There are some barriers to the general acceptance of coaching among professionals, Gawande points out. Among these, I suggest the greatest challenge may be our own openness to observational, non-remedial  coaching. In the corporate world, coaching sometimes is used for remedial purposes whereby a “weakness” is observed by others, and a coach is hired to help the person change things. Other times coaching is sought to make changes that will get you to that “next level.” What if, as a seasoned professional, you ARE at that next level? Would you hire a coach to observe you working and provide feedback just because you want to be even better at what you do?

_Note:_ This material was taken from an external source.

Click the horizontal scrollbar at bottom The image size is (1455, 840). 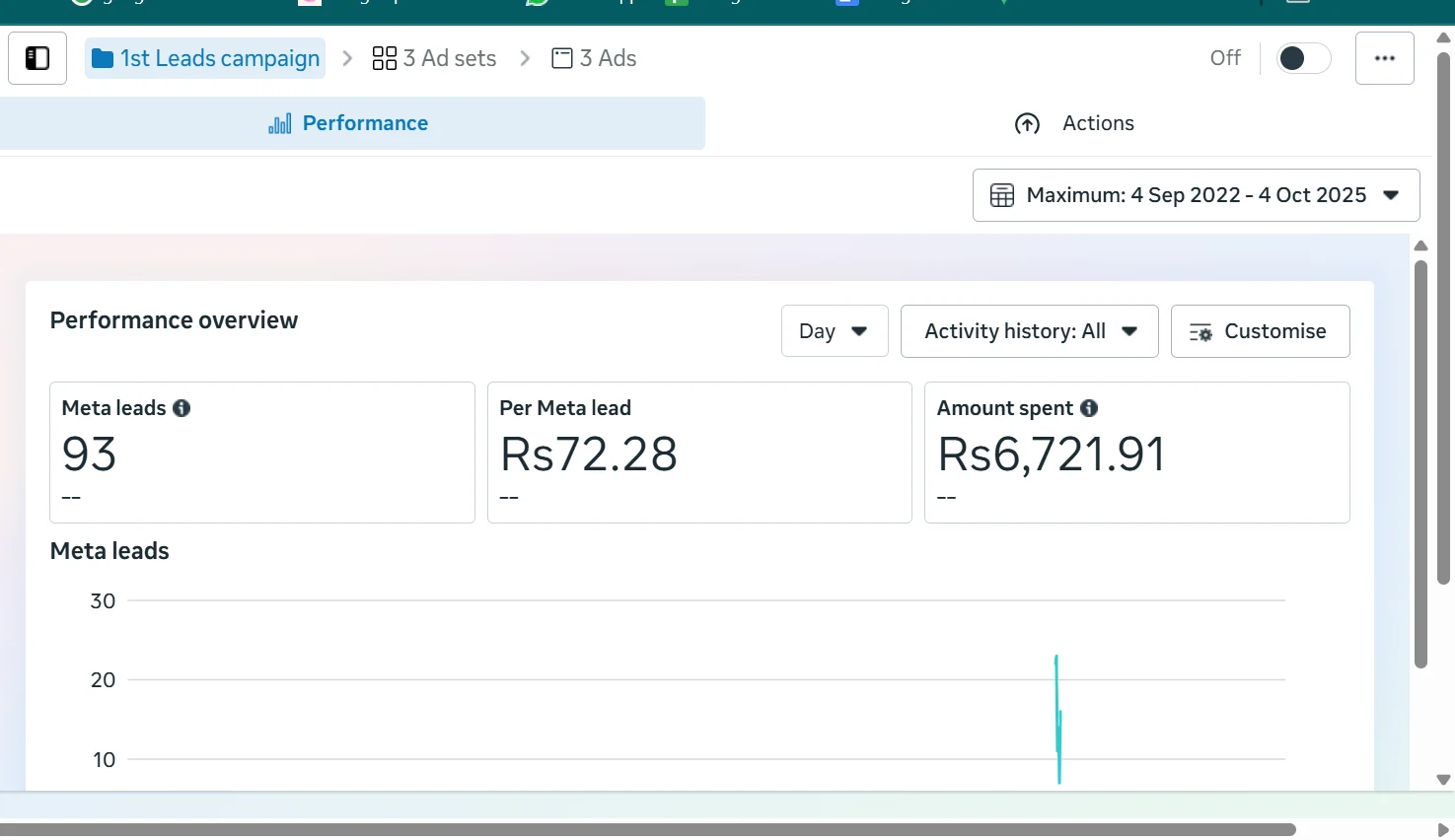[646, 829]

Famous coaches work with elite executives who are at the top of their game.  I believe these situations are too few and far between. There are many reasons for this, but I would like to offer one that is so entrenched in us – fear of failing in front of others. For some reason, we have come to believe that as professionals, we should not let our mistakes be observed. Something in our professional status (surgeon, executive, therapist, and even coach) allows us to believe that we have learned and perfected our profession in a way that leaves little room for change. Yet, this very situation happened to Gawande. His pre-surgery decisions failed and his coach (a former surgeon) observed not only his decision process, but also the consequences of his poor decisions. (Note: No patients were harmed in this process…)

Whereas athletes and vocalists are vastly exposed to the public each time they perform, C-suite executives experience minimal public observation of their work.  It behooves athletes and vocalists to hire coaches to help them maintain their elite positions. While there can be serious repercussions from the failed decision-making of a C-suite executive, few people ever witness the process except in times of crisis (e.g. Tylenol tampering, various oil spills, etc.). The word “failure” is so loaded that no one wants to be associated with it never mind be observed failing!

Some people believe things are “good enough” if they are not failing. Gawande has a point, though. If you believe you are good enough, then the only direction for things to go is down. You have ceased to strive for excellence and mastery. For those who wish to not only achieve mastery, but also sustain it, a coach can provide teachable moments, act as another set of eyes and ears, and give feedback to keep you at the top of your game.